## Work item
The entries below must be repeated exactly. None may be skipped.

## Excerpted data
********

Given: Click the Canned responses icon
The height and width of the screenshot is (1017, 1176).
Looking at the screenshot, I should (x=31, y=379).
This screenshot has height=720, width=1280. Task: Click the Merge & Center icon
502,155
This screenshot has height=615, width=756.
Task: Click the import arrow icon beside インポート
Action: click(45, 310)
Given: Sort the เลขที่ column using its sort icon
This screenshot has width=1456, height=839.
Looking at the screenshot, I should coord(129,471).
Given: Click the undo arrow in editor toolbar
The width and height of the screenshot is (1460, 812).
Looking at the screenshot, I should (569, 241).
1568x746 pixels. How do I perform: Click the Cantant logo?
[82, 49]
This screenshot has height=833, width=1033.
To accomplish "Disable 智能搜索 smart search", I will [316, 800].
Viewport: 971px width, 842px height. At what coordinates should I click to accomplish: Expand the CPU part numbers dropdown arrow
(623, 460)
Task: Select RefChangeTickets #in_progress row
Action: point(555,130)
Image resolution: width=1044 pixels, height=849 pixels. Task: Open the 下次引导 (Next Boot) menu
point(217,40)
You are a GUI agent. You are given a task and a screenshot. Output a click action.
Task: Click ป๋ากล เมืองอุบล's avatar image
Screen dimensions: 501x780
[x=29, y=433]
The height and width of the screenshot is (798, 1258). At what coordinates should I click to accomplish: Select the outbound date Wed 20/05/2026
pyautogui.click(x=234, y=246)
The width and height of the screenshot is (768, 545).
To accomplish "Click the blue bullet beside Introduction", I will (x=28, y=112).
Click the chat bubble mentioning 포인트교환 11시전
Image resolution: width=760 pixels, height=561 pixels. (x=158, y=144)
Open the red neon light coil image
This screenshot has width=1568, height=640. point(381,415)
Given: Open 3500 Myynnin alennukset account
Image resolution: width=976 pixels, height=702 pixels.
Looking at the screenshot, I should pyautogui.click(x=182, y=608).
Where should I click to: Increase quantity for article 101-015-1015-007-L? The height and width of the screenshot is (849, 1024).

********

## Solution
Given: Click the Canned responses icon
The height and width of the screenshot is (1017, 1176).
Looking at the screenshot, I should (x=31, y=379).
This screenshot has height=720, width=1280. Task: Click the Merge & Center icon
502,155
This screenshot has height=615, width=756.
Task: Click the import arrow icon beside インポート
Action: click(45, 310)
Given: Sort the เลขที่ column using its sort icon
This screenshot has width=1456, height=839.
Looking at the screenshot, I should coord(129,471).
Given: Click the undo arrow in editor toolbar
The width and height of the screenshot is (1460, 812).
Looking at the screenshot, I should (569, 241).
1568x746 pixels. How do I perform: Click the Cantant logo?
[82, 49]
This screenshot has height=833, width=1033.
To accomplish "Disable 智能搜索 smart search", I will [316, 800].
Viewport: 971px width, 842px height. At what coordinates should I click to accomplish: Expand the CPU part numbers dropdown arrow
(623, 460)
Task: Select RefChangeTickets #in_progress row
Action: point(555,130)
Image resolution: width=1044 pixels, height=849 pixels. Task: Open the 下次引导 (Next Boot) menu
point(217,40)
You are a GUI agent. You are given a task and a screenshot. Output a click action.
Task: Click ป๋ากล เมืองอุบล's avatar image
Screen dimensions: 501x780
[x=29, y=433]
The height and width of the screenshot is (798, 1258). At what coordinates should I click to accomplish: Select the outbound date Wed 20/05/2026
pyautogui.click(x=234, y=246)
The width and height of the screenshot is (768, 545).
To accomplish "Click the blue bullet beside Introduction", I will (x=28, y=112).
Click the chat bubble mentioning 포인트교환 11시전
Image resolution: width=760 pixels, height=561 pixels. (x=158, y=144)
Open the red neon light coil image
This screenshot has width=1568, height=640. point(381,415)
Given: Open 3500 Myynnin alennukset account
Image resolution: width=976 pixels, height=702 pixels.
Looking at the screenshot, I should pyautogui.click(x=182, y=608).
Where should I click to: Increase quantity for article 101-015-1015-007-L? The height and width of the screenshot is (849, 1024).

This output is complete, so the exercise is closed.